* [Testo estratto]:

Serhii Polituchniy crede che il bombardamento contro il suo stabilimento faccia parte della stessa campagna e dice: “I russi sono fascisti. Io sono un russo nato sul Volga, ho vissuto metà della mia vita in Russia, ma non sono un fascista e loro lì lo sanno bene. Però non mi sopportano più perché per buona parte dei miei ex concittadini esiste soltanto la grande patria – più grande delle altre e che ha il diritto di schiacciare le altre – e il suo leader. E io non sono né un patriota nel senso perverso in cui lo intendono loro, nel senso fascista, né un putinista. Vorrei soltanto stampare i miei libri in pace”.
Andriy Kalanchuk, il direttore della produzione alla Faktor Druk, il 25 maggio ha lasciato la fabbrica venticinque secondi prima dell’impatto delle bombe. “Quando si è sentita l’esplosione, tutti sono scappati e io invece sono corso dentro. Non so perché, probabilmente perché io ero vivo, ma tutti gli altri, tutte queste persone che ho messo io a lavorare, non sapevo se fossero vive anche loro. Ho trascinato due corpi fuori dal fumo, uno è ancora in terapia intensiva”.

* [Righe elencate]:
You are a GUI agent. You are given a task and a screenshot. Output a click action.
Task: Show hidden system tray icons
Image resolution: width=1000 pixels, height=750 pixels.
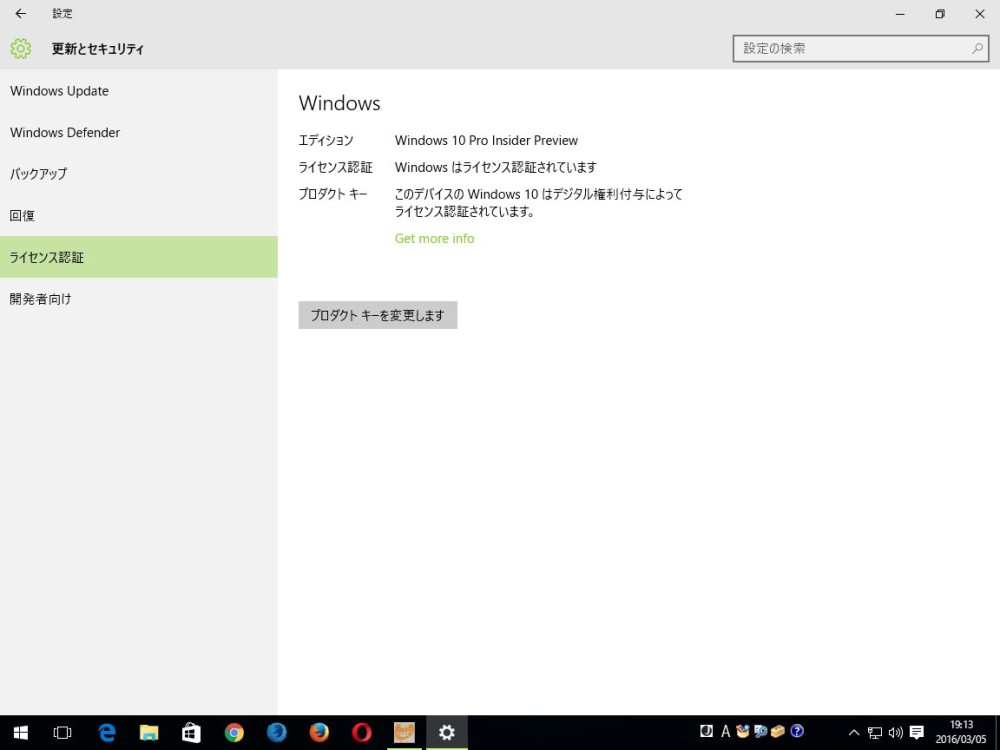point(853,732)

==

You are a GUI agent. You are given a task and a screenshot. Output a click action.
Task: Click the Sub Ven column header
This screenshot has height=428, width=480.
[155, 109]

* [Completa quanto segue]:
(1) Indica se ciascuna affermazione concorda con il brano sulla Faktor Druk. Rispondi sì o no e cita le parole del brano che lo stabiliscono.
(a) Serhii Polituchniy è nato sul Volga.
(b) Dopo l'esplosione Andriy Kalanchuk è fuggito lontano dalla fabbrica come gli altri.
(c) Kalanchuk ha portato fuori dal fumo tre corpi.
(2) Riprendi il brano sulla Faktor Druk dopo la sua ultima frase.

* [Elenco delle risposte]:
(1)
(a) Sì: "Io sono un russo nato sul Volga".
(b) No: "tutti sono scappati e io invece sono corso dentro".
(c) No: "Ho trascinato due corpi fuori dal fumo".

(2)
A Kharkiv è partita una colletta, gli italiani e i tedeschi hanno detto che per i macchinari per la stampa e per la rilegatura non c’è da preoccuparsi, che una soluzione la si trova. Gli organizzatori della colletta dicono che si sono mossi subito perché la risposta ucraina alla distruzione sistematica dei propri libri è stata chiara e non si deve fermare: l’anno scorso a Kyiv hanno aperto cento nuove librerie. Secondo la Camera di commercio per l’editoria ucraina, la diffusione dei libri è più che raddoppiata nel 2023 rispetto al primo anno di guerra, da undici milioni di copie nel 2022 a ventiquattro milioni l’anno successivo. I titoli che si possono leggere in ucraino oggi sono più di quindicimila, quando è cominciata l’invasione erano novemila. “Contiamo di rimettere in piedi la fabbrica in sei mesi. Il quaranta per cento dei libri scolastici di questo paese lo facciamo noi alla Faktor Druk, e non ci possiamo permettere di stare fermi perché non possiamo permettere a Vladimir Putin di fermare le scuole dei nostri figli un’altra volta”.